La trappola in cui è finito Julian Assange non avrebbe potuto in ogni caso scattare senza il contributo decisivo e vergognoso del presidente ecuadoriano Lenin Moreno. La sua decisione di revocare l’asilo che ha portato all’arresto di giovedì scorso è la conseguenza di un accordo con Washington, a sua volta motivato dalle pressioni derivanti da una crisi politica ed economica sempre più profonda che sta attraversando il paese latinoamericano.

 

Moreno è in primo luogo invischiato in uno scandalo esploso dopo la pubblicazione di corrispondenza privata dello stesso presidente e di membri del suo entourage che testimonierebbero di crimini come corruzione e riciclaggio di denaro.

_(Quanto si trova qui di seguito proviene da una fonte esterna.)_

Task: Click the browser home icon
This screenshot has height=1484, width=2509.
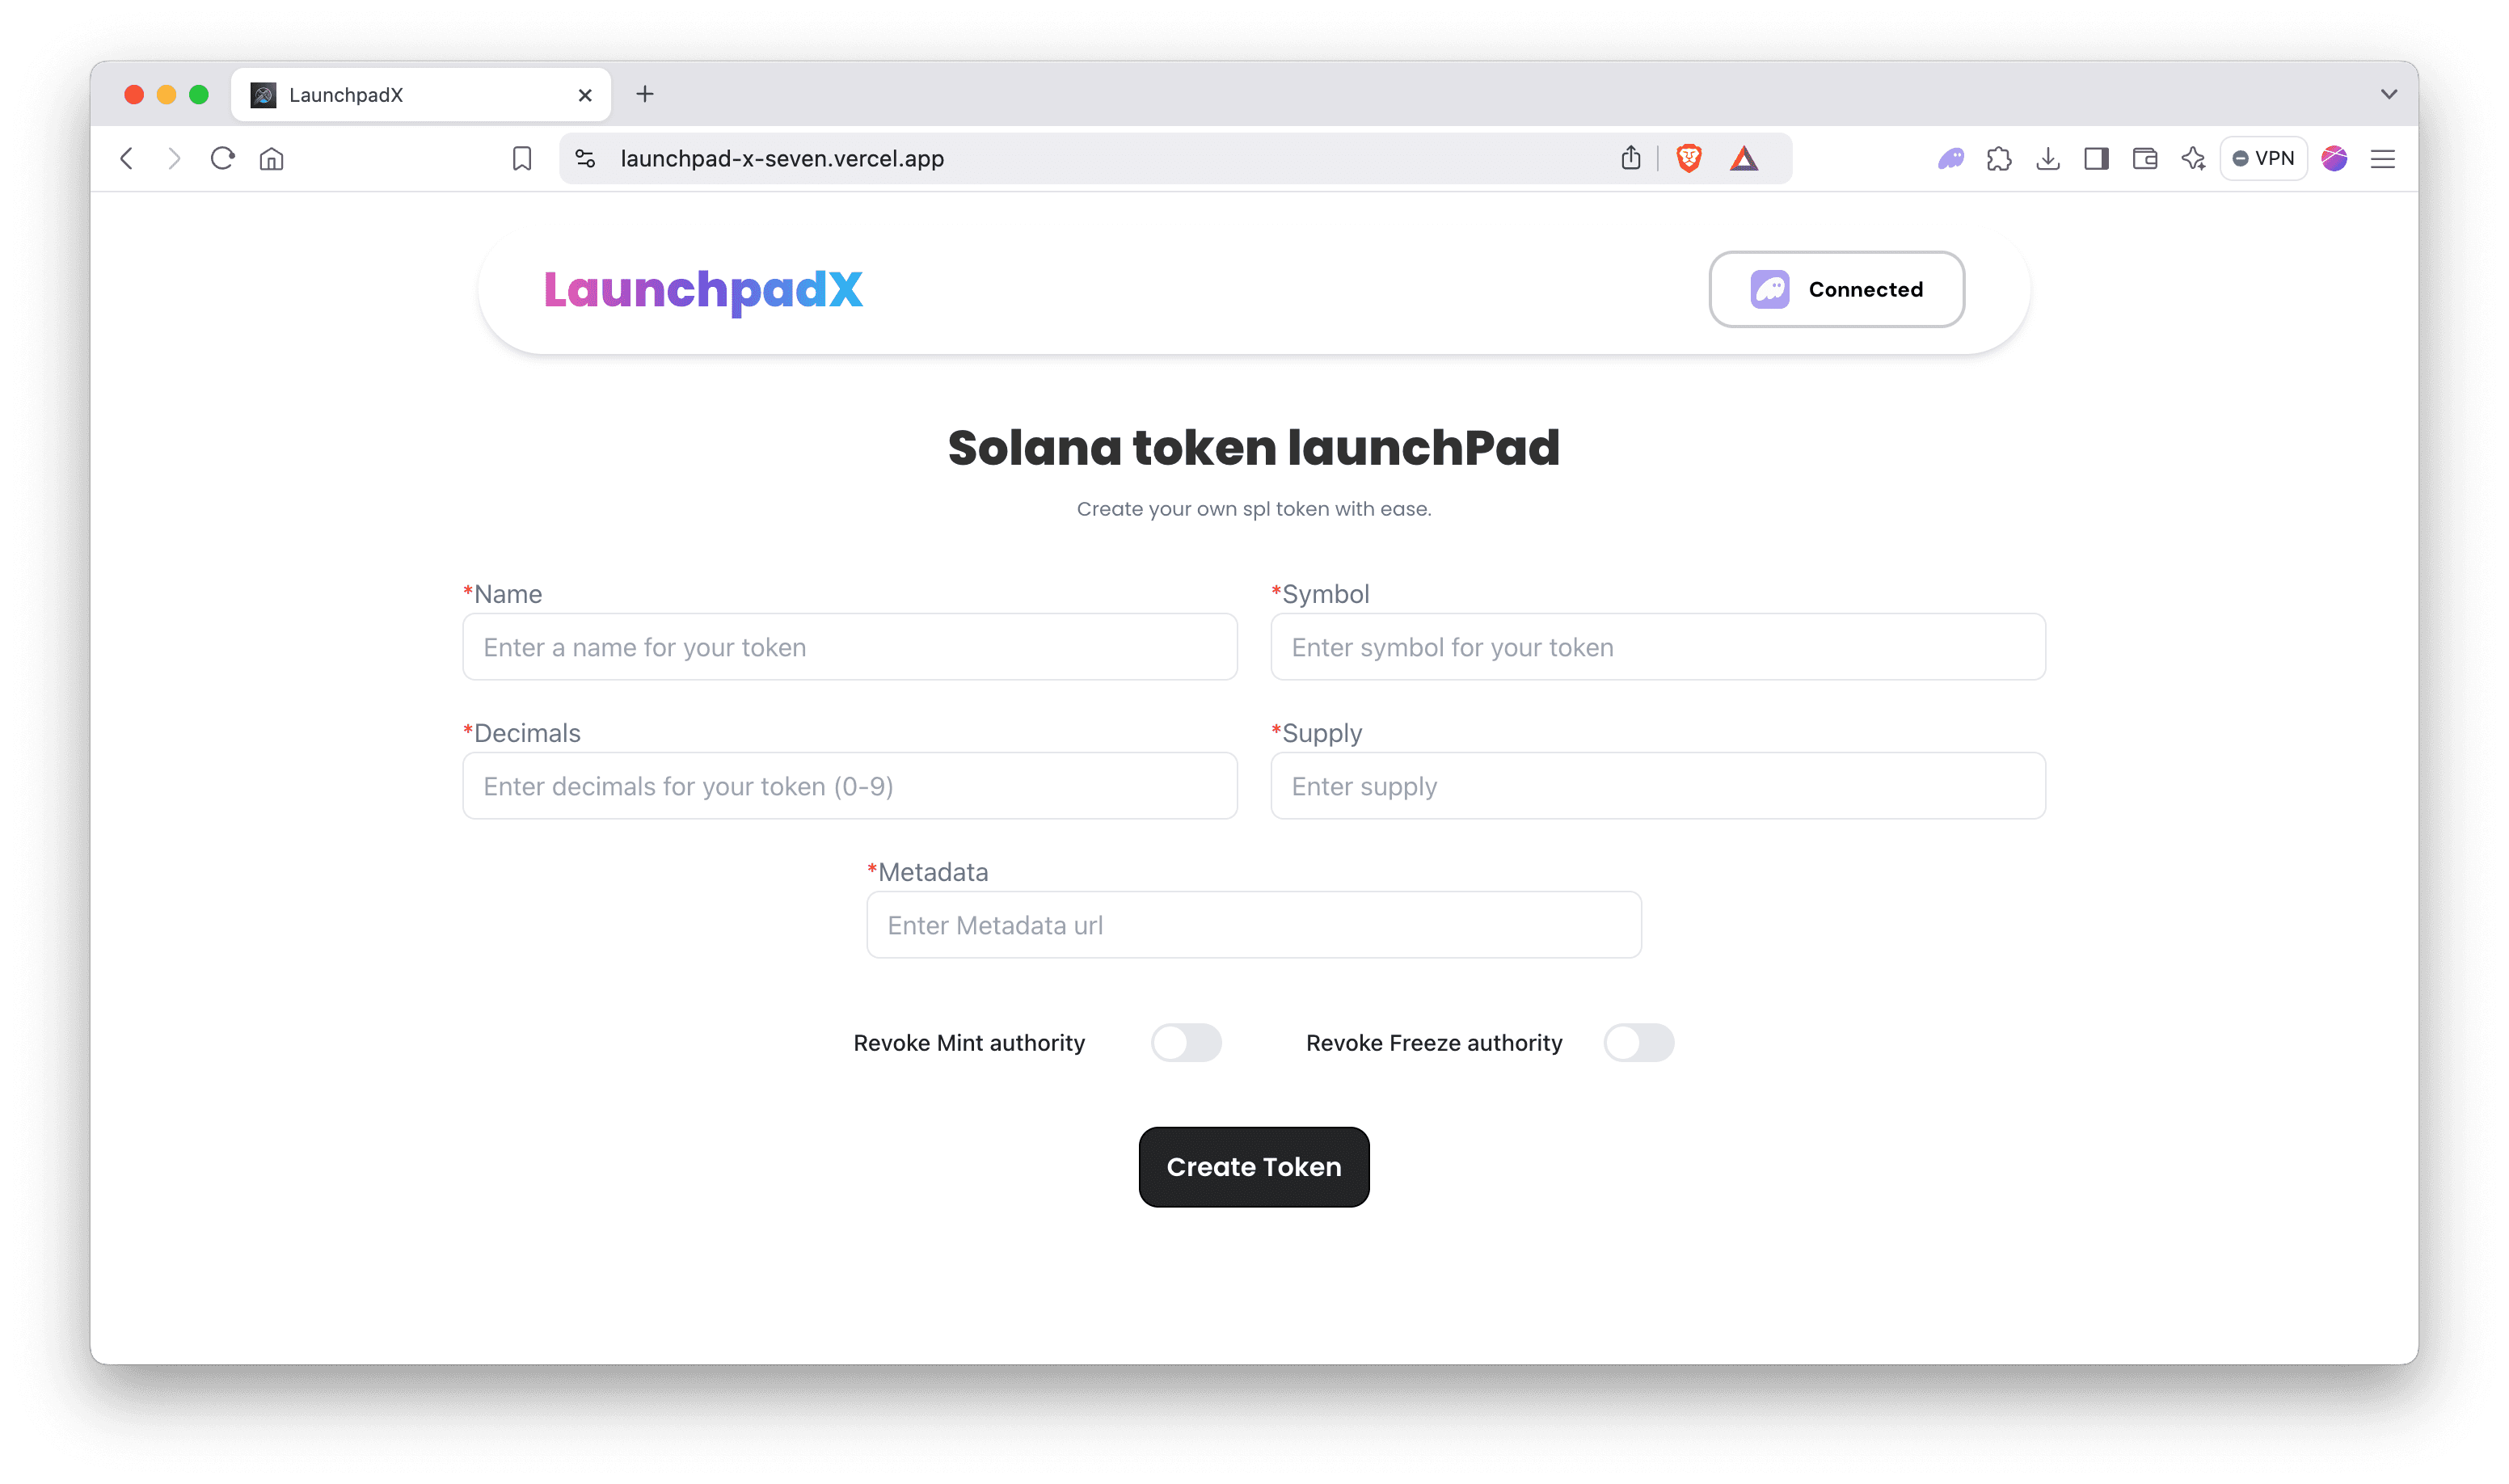Action: [x=274, y=158]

Questi documenti erano stati diffusi da WikiLeaks dopo essere stati pubblicati inizialmente da altre testate, ma Moreno si era scagliato contro questa organizzazione e lo stesso Assange, accusati di avere violato la sua privacy e quella dei suoi famigliari.

 

Il caso, basato sui cosiddetti “INA papers”, dal nome della società al centro della vicenda, ha a che fare con alcuni conti “off-shore” a Panama sui cui sarebbero transitati milioni di dollari provenienti dalla compagnia di costruzioni cinese Sinohydro, beneficiaria dell’appalto per due centrali idroelettriche in Ecuador. Il denaro sarebbe poi stato utilizzato per l’acquisto di case e svariati beni di lusso tra la Spagna e la Svizzera per la stessa famiglia del presidente Moreno. Sullo scandalo hanno avviato indagini sia la procura generale ecuadoriana sia il parlamento di Quito.

 

In parte, lo sfratto di Assange dall’ambasciata londinese è dunque una vendetta per lo scandalo degli “INA papers”. Più in generale, la decisione su Assange di Moreno è però da collegare anche alla volontà del presidente di reintegrare il suo paese nell’orbita di Washington. L’aggravamento della situazione di Assange era andata infatti di pari passo con il consolidamento dei rapporti tra Ecuador e Stati Uniti, ratificato da svariate iniziative altamente simboliche.

 

Tra di esse vanno ricordate almeno la visita a Quito nel giugno del 2018 del vice-presidente USA Mike Pence, l’apertura in Ecuador di un ufficio americano dedicato alla “cooperazione sulla sicurezza”, il sostegno dell’amministrazione Moreno al fantoccio Juan Guaido in Venezuela, l’uscita dall’UNASUR, l’organizzazione fondata nel 2008 che includeva i governi di orientamento progressista dell’America Latina, e la partecipazione al nuovo soggetto transnazionale sudamericano reazionario promosso da Washington (PROSUR).

 

In concomitanza con il sequestro di Assange da parte della polizia di Londra, l’Ecuador di Lenin Moreno si è visto infine approvare anche un prestito da 4,2 miliardi di dollari dal Fondo Monetario Internazionale, con annesse condizioni di stampo ultra-liberista. Come spiegano tutti i manuali dell’ingerenza americana negli affari di paesi stranieri, il denaro e l’assistenza di organi internazionali come il FMI, sui cui gli Stati Uniti esercitano un’influenza decisiva, sono regolarmente usati per pilotare le scelte strategiche di questi stessi paesi.

 

Nel caso dell’Ecuador, Washington ha trovato così la piena disponibilità del presidente Moreno a seguire gli ordini dell’impero e a sacrificare, assieme a Julian Assange e alla libertà di stampa, quel che resta della sovranità e della credibilità internazionale del paese sudamericano.